Last night, B cooked me dinner, which sounds really nice until I tell you that he did it because he didn’t want to pay for dinner out. (He told me this, even going to so far as to go into the costs.) My plate included half a baked potato. (“Do you really need a whole one?” he had asked me while he was cooking. It was somewhat rhetoric, since he didn’t actually have a whole potato for each of us. Anyway, I am not exactly the best judge of portion sizes, not that he knew that.)

If you’re already wondering why I stayed one minute past dinner – let alone ended up in bed with this man – you haven’t been 41 and single. And also in need of some distraction and adventure.

So back to this morning in bed. Or maybe it was last night. There was a lot of red wine involved.
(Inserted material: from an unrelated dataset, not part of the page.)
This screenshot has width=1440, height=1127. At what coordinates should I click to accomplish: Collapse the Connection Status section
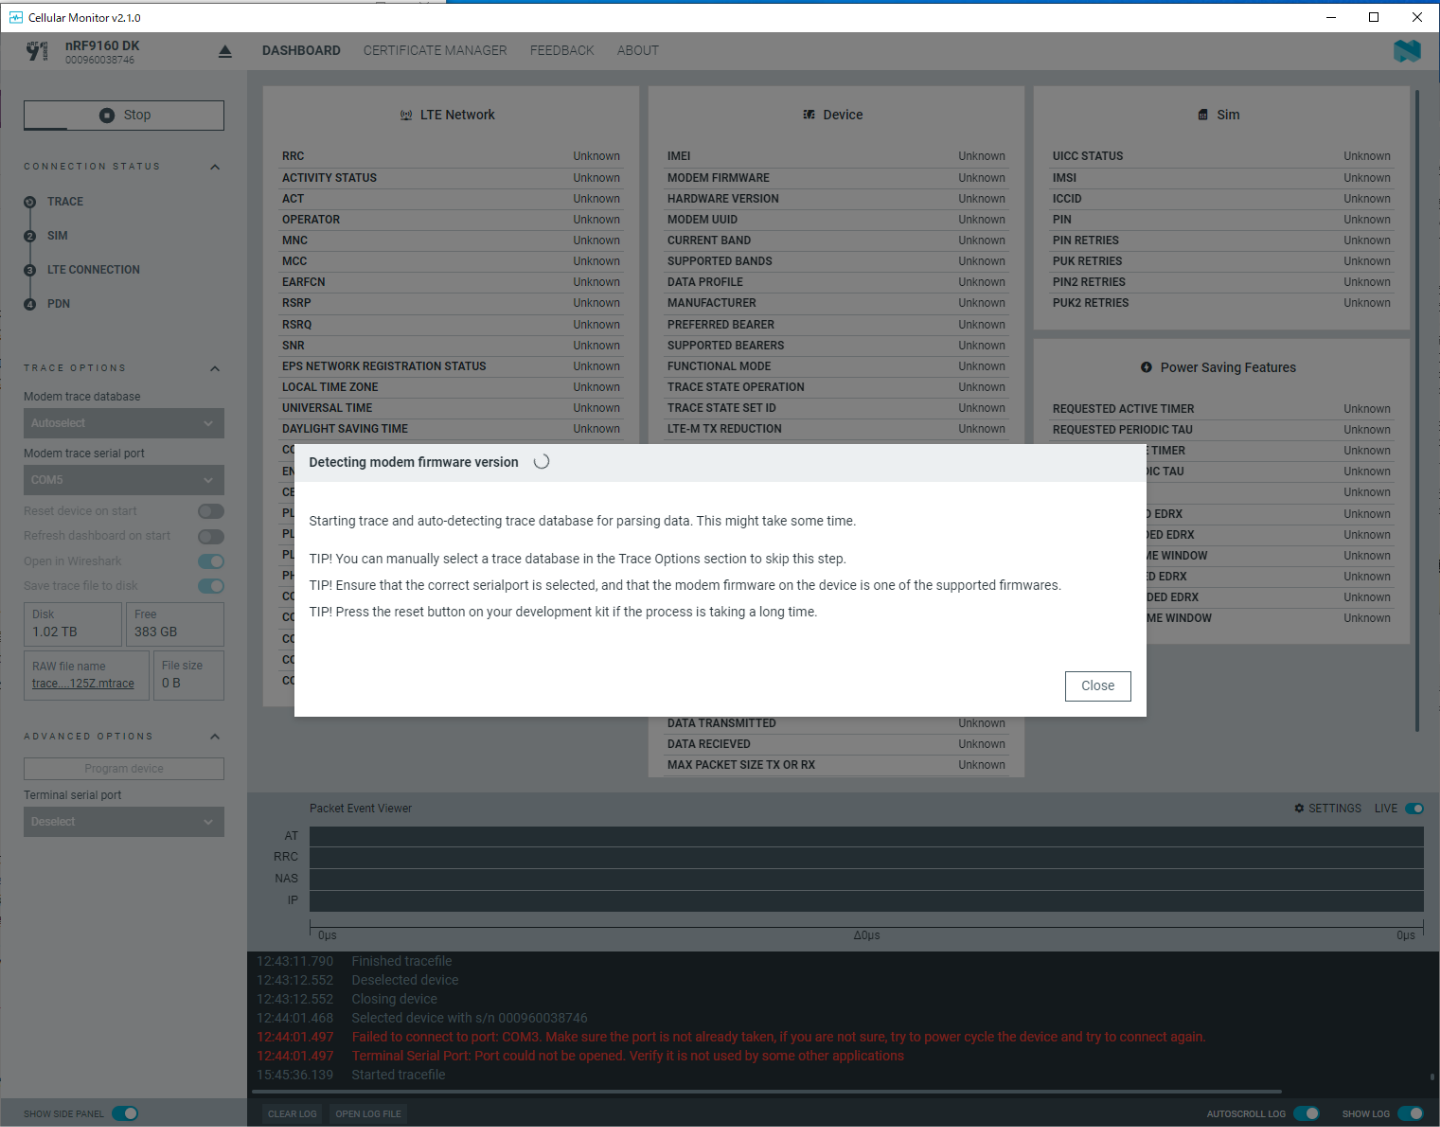[x=215, y=167]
After he made the disease comment, he mentioned that he could do without catching whatever it was, and still I couldn’t tell where this was going. And then – I can’t remember the exact wording of it – he mentioned that I had a lot of “weird lines” on my body. 

Stretch marks.

I thought about how he had undone my entire life’s reading of women’s magazines about how men are so excited to sleep with you that they don’t notice things like that. I wish I’d had the presence of mind to say something funny, but instead I looked at this man – who, let it be said, had a bit of a stomach, had lied about his height, and was by no means a male model -- and said: “I lost a lot of weight.”

“Oh,” he said. “I thought maybe that was it but I didn’t want you to be embarrassed.”

Um, then why bring it up in the first place? And ask in such a bizarre manner?

I’m actually not remotely embarrassed or even offended by this – I just find it hilarious, which I think is as much a sign of recovery as any other. Nine and a half months (288 days, to be exact) without a binge.